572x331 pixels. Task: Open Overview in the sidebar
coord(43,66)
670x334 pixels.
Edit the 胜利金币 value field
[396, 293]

==

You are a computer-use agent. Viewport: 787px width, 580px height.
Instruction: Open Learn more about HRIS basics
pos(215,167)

Exercise requirements: Copy the records character for character, from the line with "You are a computer-use" to the line with "pos(215,167)", including both of those lines.

Reply to the task:
You are a computer-use agent. Viewport: 787px width, 580px height.
Instruction: Open Learn more about HRIS basics
pos(215,167)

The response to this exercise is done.